Exercise:
An exact repeat is needed of the lines from the one with "1395x1176 pixels. At" through the last line of the data below. Please omit the pictures.
═══ Input ═══
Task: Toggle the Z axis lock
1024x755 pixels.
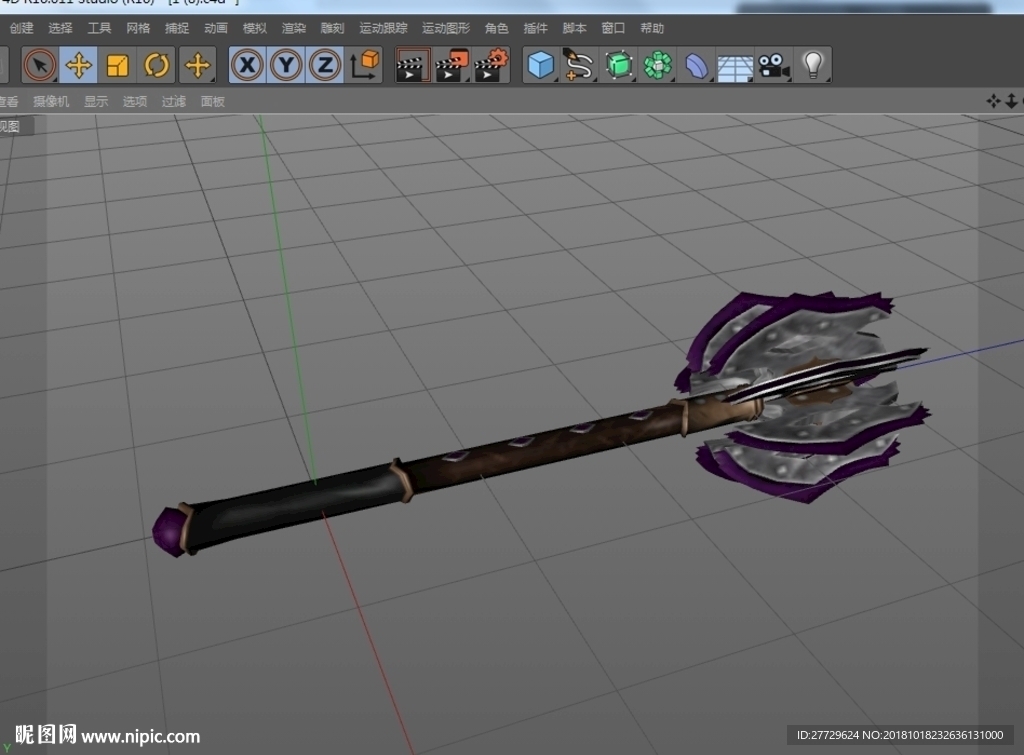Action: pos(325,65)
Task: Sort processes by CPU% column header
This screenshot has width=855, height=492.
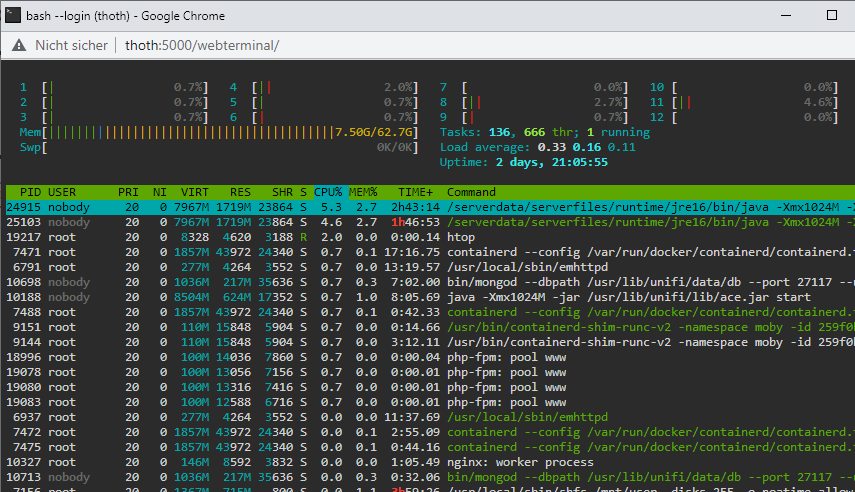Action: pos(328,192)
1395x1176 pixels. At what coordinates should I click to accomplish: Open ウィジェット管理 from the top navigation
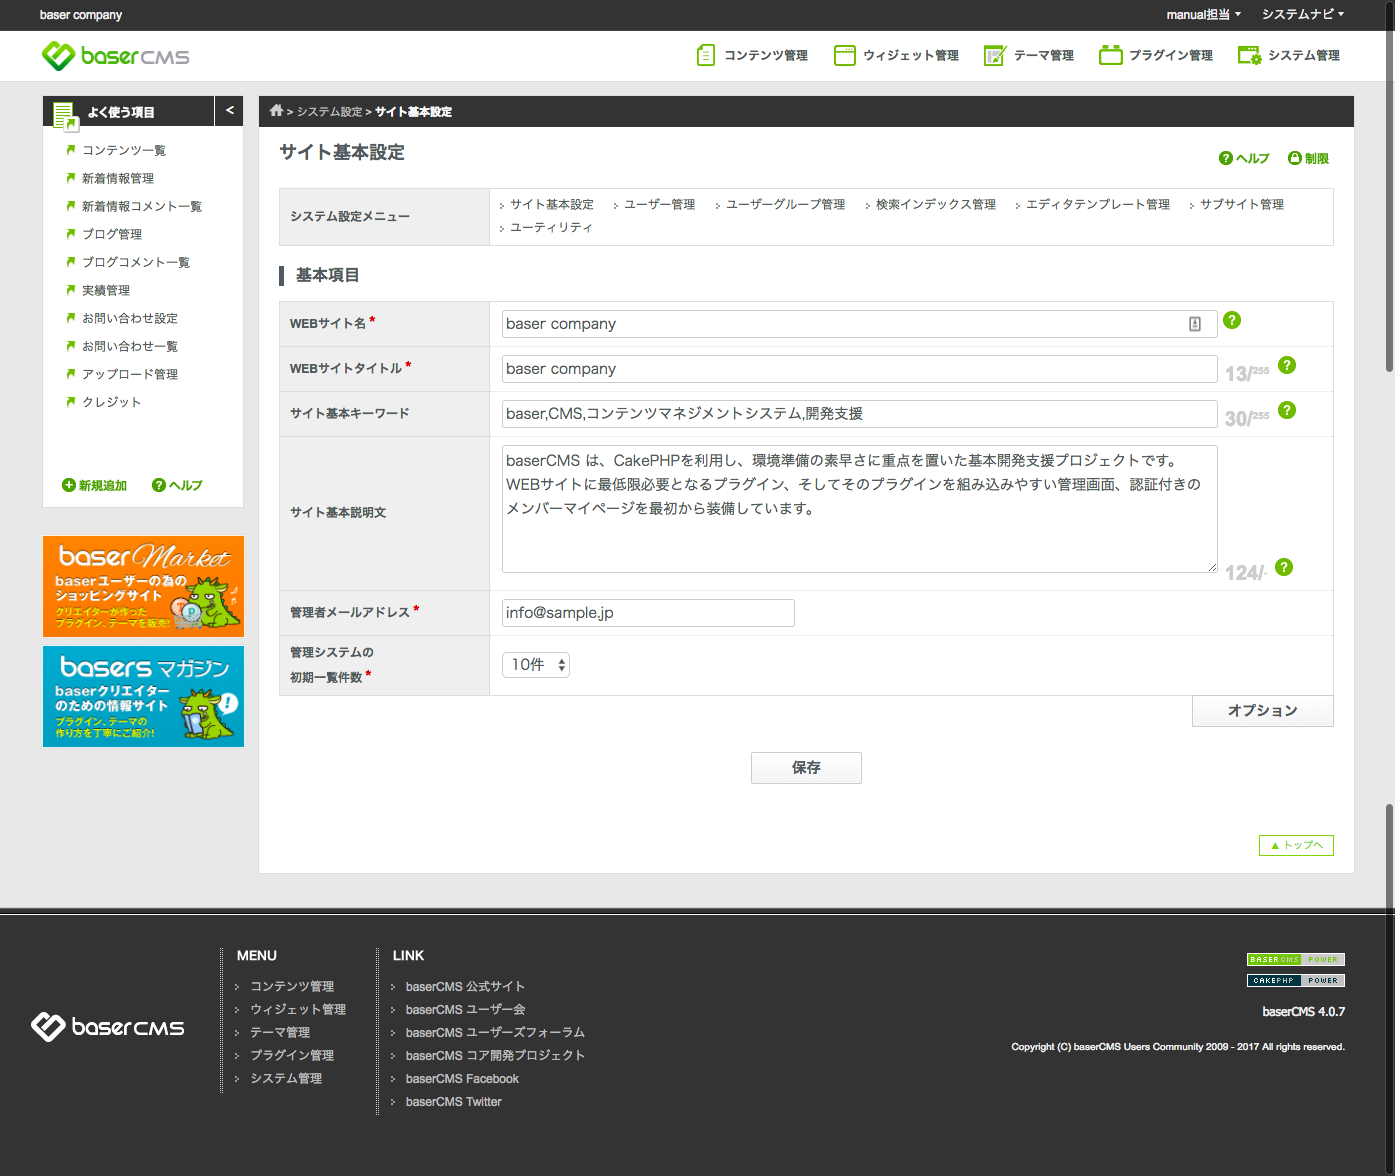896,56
═══
Solution to the exercise:
1395x1176 pixels. At what coordinates should I click to accomplish: Open ウィジェット管理 from the top navigation
896,56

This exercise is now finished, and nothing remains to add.